Give back, unchanged, the line containing "Task: Click the i5-4690" and every line after it up to the end of the listing.

*** Records for processing ***

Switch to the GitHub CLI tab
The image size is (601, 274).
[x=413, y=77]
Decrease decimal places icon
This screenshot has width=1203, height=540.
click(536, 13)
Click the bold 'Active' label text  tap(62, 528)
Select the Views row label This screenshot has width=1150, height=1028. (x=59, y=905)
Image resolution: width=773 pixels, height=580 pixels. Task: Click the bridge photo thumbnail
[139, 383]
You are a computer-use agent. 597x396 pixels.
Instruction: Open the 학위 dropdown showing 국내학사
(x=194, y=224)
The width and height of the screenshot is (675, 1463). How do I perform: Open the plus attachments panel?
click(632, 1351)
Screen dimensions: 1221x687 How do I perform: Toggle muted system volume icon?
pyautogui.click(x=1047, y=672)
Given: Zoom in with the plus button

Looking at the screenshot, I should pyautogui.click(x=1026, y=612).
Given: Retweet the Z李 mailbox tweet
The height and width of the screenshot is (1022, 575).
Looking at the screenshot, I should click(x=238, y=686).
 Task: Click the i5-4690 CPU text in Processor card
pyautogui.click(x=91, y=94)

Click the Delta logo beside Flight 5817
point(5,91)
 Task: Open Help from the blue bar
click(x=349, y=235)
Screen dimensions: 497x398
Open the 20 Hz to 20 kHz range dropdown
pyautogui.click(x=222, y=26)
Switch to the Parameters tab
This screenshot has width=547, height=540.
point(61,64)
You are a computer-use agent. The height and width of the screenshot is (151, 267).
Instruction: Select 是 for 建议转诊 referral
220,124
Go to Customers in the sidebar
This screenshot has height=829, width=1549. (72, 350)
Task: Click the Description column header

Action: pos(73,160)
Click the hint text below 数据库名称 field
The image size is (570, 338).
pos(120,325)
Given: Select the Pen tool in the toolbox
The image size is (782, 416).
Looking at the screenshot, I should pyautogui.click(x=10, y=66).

*** End of Records for processing ***

» Task solution
 Task: Click the i5-4690 CPU text in Processor card
pyautogui.click(x=91, y=94)

Click the Delta logo beside Flight 5817
point(5,91)
 Task: Open Help from the blue bar
click(x=349, y=235)
Screen dimensions: 497x398
Open the 20 Hz to 20 kHz range dropdown
pyautogui.click(x=222, y=26)
Switch to the Parameters tab
This screenshot has width=547, height=540.
point(61,64)
You are a computer-use agent. The height and width of the screenshot is (151, 267).
Instruction: Select 是 for 建议转诊 referral
220,124
Go to Customers in the sidebar
This screenshot has height=829, width=1549. (72, 350)
Task: Click the Description column header

Action: pos(73,160)
Click the hint text below 数据库名称 field
The image size is (570, 338).
pos(120,325)
Given: Select the Pen tool in the toolbox
The image size is (782, 416).
Looking at the screenshot, I should pyautogui.click(x=10, y=66).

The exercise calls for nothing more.